What is your top ten daily gesture, act, behavior of your husband to keep your satisfaction and contentment at a high level? 

What are your top ten no nos that your husband must avoid to keep from messing up your daily satisfaction with your marriage?


----------



## norajane

*Re: Wives what is your daily top ten for keeping your satisfaction & contentment high*

I don't think I have a "daily" top 10 or bottom 10. 

The most important for me are respect for me as an individual and respect for our relationship (for "us" as a couple), kindness, and thinking of me/us rather than solely of himself.

That covers everything from calling when he's going to be late (or early) to remembering to pick up milk if he knows he drank the last drop to collaborating with me on big decisions that affect both of us.

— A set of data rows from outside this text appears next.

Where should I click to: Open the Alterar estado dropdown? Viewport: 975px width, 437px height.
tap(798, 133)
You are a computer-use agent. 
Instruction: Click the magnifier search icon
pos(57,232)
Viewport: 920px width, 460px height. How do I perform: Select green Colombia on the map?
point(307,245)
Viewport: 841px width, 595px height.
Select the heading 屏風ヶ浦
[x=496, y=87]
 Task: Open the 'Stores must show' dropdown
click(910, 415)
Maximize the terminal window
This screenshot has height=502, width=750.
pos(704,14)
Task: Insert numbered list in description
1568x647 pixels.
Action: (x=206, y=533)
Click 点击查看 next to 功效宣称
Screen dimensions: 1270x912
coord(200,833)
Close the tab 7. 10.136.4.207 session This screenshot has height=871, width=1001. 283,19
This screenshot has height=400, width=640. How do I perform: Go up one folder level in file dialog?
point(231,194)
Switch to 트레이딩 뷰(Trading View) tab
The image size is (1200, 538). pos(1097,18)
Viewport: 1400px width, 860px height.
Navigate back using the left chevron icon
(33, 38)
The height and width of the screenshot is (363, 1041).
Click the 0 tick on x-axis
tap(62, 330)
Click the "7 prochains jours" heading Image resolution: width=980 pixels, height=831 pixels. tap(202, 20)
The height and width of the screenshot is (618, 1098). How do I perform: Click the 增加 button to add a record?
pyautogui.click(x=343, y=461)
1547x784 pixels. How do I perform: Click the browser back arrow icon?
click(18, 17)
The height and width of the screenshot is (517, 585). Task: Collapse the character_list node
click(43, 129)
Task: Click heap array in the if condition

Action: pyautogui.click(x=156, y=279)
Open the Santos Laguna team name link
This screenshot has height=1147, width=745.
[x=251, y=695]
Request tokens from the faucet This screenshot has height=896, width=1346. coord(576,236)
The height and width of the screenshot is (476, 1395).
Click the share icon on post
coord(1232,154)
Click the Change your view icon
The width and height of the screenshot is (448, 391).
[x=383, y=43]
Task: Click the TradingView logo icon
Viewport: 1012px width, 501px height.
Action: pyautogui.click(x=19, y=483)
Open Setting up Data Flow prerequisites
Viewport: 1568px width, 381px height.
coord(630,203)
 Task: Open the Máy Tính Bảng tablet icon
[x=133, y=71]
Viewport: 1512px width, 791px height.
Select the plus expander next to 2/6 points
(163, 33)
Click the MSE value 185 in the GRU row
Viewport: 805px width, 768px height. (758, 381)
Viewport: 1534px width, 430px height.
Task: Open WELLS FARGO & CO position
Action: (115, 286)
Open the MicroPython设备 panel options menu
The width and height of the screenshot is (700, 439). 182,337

In the bottom, I'd put cleaning up after himself. I love that he doesn't expect me to play mommy/housemaid since we are both adults and know how to wash dishes and clean the sink.


----------



## Faithful Wife

*Re: Wives what is your daily top ten for keeping your satisfaction & contentment high*

My H and I both do the following daily:

*Before getting out of bed for the day, we snuggle, kiss, make out, sometimes make love but usually it is just the affection. We spend at least 10 minutes just devoted to each other, sometimes it gets sexual, sometimes not. We tell each other ILY and "gonna miss you while I'm at work today".

*During the day, we text or call at least once.

*Upon arriving home from work, we seek each other out, make out some more, say ILY and "missed you". We both download how our day went, decide what is going on for dinner or for the evening.

By making sure we connect like this each morning, during the day, and when we get home, we keep those butterflies stirring in our tummies. The affection and making out keeps our juices flowing for each other. We make sure to keep doing the behaviors we did when we were first dating, to keep us in love!


----------



## Cosmos

*Re: Wives what is your daily top ten for keeping your satisfaction & contentment high*

Displays of affection. 

Kissing one another hello and goodbye, keeping in touch throughout the day by way of texts and the odd phone call, keeps the connection going.


----------